**Problems to work on**
#1 Copy the part of the Sierra birding post starting at "Mountain Chickadees are" and ending at "were irresistibly cute.", word for word.
#2 Repeat every one of the extracted data entries below verbatim, leaving the pictures out of your answer.

**Text provided**
— start —

Wednesday, August 24, 2011

Sierra Sampler



Of course, I saw more than Greater Sage-Grouse during my recent stint in the Sierras. Here are a few belated photos and comments for your enjoyment.



Mountain Chickadees are the vermin of the Sierras. And to think, years ago, I fantasized of seeing one. Now I realize that they're basically Black-capped Chickadees with fancy makeup and scratchy throats.



The second greatest avian highlight after the grouse was our successful Gray-crowned Rosy-Finch expedition. Last year, one a hike to Gaylor Lake, I saw two distant flyovers. This year, they were still distant--that's right, about twelve feet distant! There were two families hanging around the perimeter of this gorgeous alpine lake.



The juveniles were uniformly clad in a distasteful gray and polluted the tundra air with their strident supplications for food. On top of this, they were irresistibly cute.

— end —

(Extracted data entries)
— start —

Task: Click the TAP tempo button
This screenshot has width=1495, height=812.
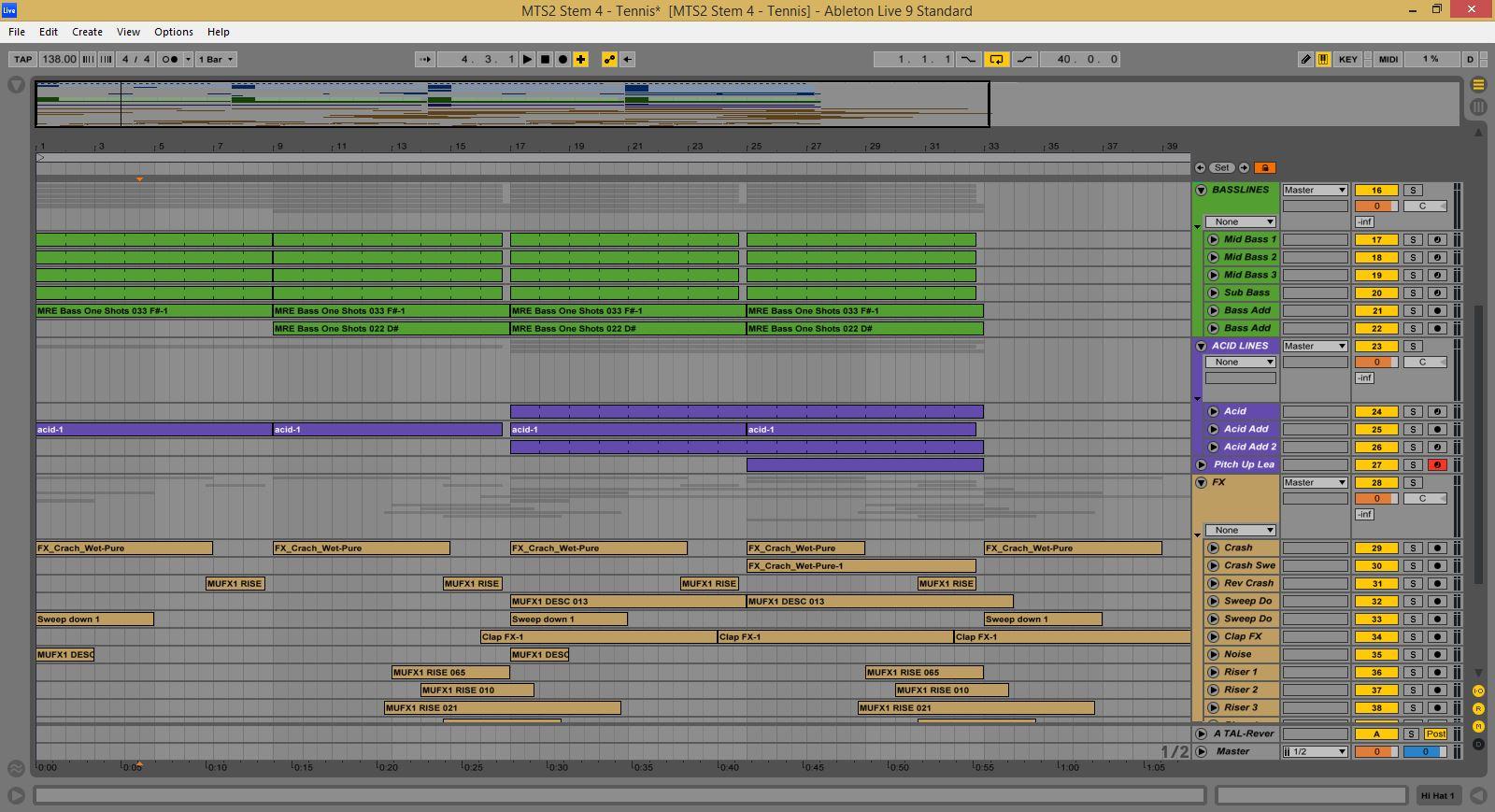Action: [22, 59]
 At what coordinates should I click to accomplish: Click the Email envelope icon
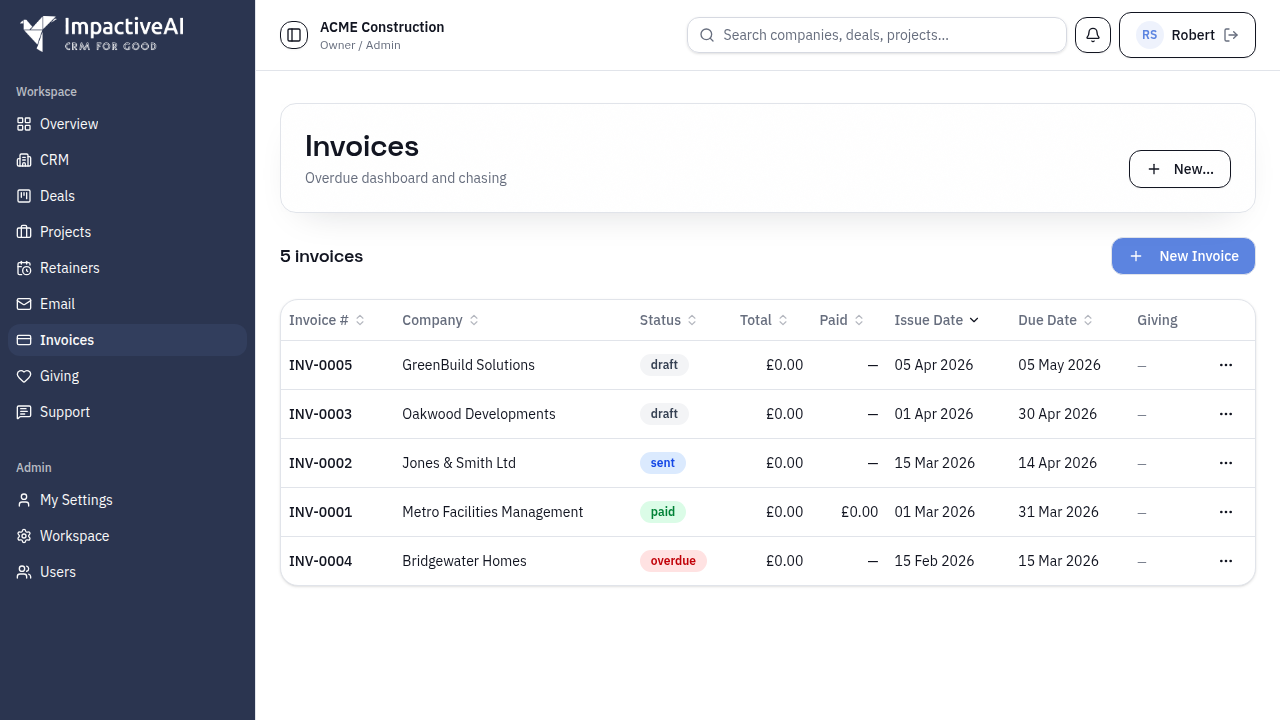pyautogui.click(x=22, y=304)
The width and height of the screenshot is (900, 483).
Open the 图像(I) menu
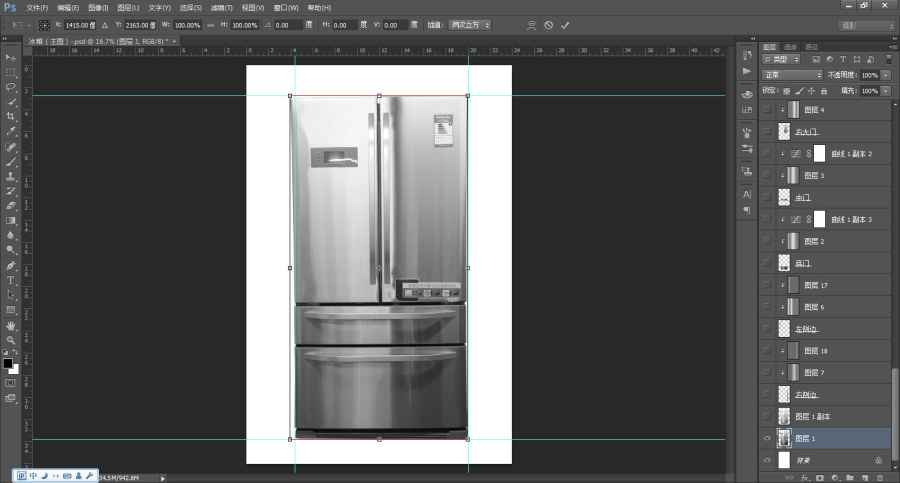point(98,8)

— end —

**Responses to the exercise**
#1
Mountain Chickadees are the vermin of the Sierras. And to think, years ago, I fantasized of seeing one. Now I realize that they're basically Black-capped Chickadees with fancy makeup and scratchy throats.



The second greatest avian highlight after the grouse was our successful Gray-crowned Rosy-Finch expedition. Last year, one a hike to Gaylor Lake, I saw two distant flyovers. This year, they were still distant--that's right, about twelve feet distant! There were two families hanging around the perimeter of this gorgeous alpine lake.



The juveniles were uniformly clad in a distasteful gray and polluted the tundra air with their strident supplications for food. On top of this, they were irresistibly cute.

#2
Task: Click the TAP tempo button
This screenshot has width=1495, height=812.
Action: [22, 59]
 At what coordinates should I click to accomplish: Click the Email envelope icon
pyautogui.click(x=22, y=304)
The width and height of the screenshot is (900, 483).
Open the 图像(I) menu
point(98,8)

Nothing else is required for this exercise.